Interesting i wouldn't have thought it be too much of an issue. Thanks for letting me know ill do a bit of research on the matter. But for now Ill see how it goes though. 

Ive always wanted to do one big stone but I'm not 100% sure it will be this tank though.

Regards Jonny


----------



## Rob P (10 Apr 2014)

3D backgrounds. Yeh, can be a bit of a pain a) to keep clean b) to remove... 

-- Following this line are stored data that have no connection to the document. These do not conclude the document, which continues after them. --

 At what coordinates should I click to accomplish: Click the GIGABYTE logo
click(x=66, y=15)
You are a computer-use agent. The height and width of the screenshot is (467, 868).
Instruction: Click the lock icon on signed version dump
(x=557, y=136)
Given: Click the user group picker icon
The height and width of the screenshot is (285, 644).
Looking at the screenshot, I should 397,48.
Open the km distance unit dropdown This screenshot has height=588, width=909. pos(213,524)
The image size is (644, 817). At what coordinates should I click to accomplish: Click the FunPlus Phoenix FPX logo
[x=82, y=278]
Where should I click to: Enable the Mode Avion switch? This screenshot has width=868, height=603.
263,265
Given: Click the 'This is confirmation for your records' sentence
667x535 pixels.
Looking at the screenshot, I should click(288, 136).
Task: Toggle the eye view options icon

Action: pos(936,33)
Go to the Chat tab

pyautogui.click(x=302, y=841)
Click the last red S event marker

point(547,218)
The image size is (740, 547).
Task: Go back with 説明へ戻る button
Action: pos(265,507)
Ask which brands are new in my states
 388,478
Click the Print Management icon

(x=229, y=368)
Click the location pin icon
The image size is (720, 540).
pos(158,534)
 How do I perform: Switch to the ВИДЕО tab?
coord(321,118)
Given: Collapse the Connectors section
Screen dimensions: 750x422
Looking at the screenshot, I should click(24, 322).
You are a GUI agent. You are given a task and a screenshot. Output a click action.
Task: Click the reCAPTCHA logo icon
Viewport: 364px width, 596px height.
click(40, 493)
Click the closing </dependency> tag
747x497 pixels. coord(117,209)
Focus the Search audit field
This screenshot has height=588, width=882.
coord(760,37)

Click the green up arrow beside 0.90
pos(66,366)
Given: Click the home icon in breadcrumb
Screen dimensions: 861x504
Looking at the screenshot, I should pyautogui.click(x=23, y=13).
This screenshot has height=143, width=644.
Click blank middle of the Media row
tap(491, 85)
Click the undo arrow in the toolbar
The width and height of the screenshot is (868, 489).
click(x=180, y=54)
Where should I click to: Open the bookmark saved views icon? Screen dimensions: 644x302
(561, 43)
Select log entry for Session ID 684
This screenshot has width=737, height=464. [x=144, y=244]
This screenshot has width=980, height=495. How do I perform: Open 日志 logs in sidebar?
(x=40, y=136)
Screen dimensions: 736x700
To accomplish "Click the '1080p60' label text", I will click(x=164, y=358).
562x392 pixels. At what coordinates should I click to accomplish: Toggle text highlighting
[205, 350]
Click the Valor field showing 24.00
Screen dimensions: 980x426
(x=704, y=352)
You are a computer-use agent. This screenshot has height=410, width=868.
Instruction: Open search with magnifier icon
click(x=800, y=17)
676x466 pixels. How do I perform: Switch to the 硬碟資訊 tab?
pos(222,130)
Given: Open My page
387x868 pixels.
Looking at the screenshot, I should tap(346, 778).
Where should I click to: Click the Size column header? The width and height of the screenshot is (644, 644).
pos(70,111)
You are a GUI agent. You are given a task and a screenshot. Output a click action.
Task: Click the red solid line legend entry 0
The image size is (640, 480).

http://www.ukaps.org/forum/threads/still-getting-brown-leaves-i-think.31153/page-2

lol


----------



## jarcher1390 (10 Apr 2014)

Rob P said:


> 3D backgrounds. Yeh, can be a bit of a pain a) to keep clean b) to remove...
> 
> http://www.ukaps.org/forum/threads/still-getting-brown-leaves-i-think.31153/page-2
> 
> lol



lol okay well I might very shortly regret it. Ill just have to wait and find out.

Anyways had 3 last dry scape for the day.

6.

7.

8.

side view


Number 8 reminds me of my first one in the river to reef tank.

I hope I haven't bored people by now.

Thanks for reading and commenting

Regards Jonny


----------



## jarcher1390 (14 Apr 2014)

So its been a few days and i decided number 8 was the scape i was going ahead with although needed a lot of tweaking. I bought more stone and got under way. I have to say my Dry stone walling go better over time.

Here is my second to last attempt

IMG_8248 by Fishkeeper Journal, on Flickr

I tore that one down as it was not very well positioned and came up with this one (overall 6 times to get the one i liked)

IMG_8253 by Fishkeeper Journal, on Flickr

As you guessed it was full of holes. This is the view from the backside.

IMG_8256 by Fishkeeper Journal, on Flickr

Armed with TMC Reefer epoxy putty i plugged up the holes from the back.
IMG_8243 by Fishkeeper Journal, on Flickr

It not pretty but should do the trick. I should not this is now a stable structure.

IMG_8265 by Fishkeeper Journal, on Flickr

top view

IMG_8268 by Fishkeeper Journal, on Flickr

Final view.
IMG_8273 by Fishkeeper Journal, on Flickr

IMG_8258 by Fishkeeper Journal, on Flickr

Tomorrow once the putty has fully cured I will place the rest of the substrate in and bank it up behind the wall.

I have already order my plants which arrive on thursday list includes.
Crytocoryne parva
Eleocharis acicularis
Lilaeopsis novea-zealandia
Microsorum pteropus 'trident'
Utricularia graminfolia

tbh i only wanted 3 species max but i though id give them all a go just to see what they would be like.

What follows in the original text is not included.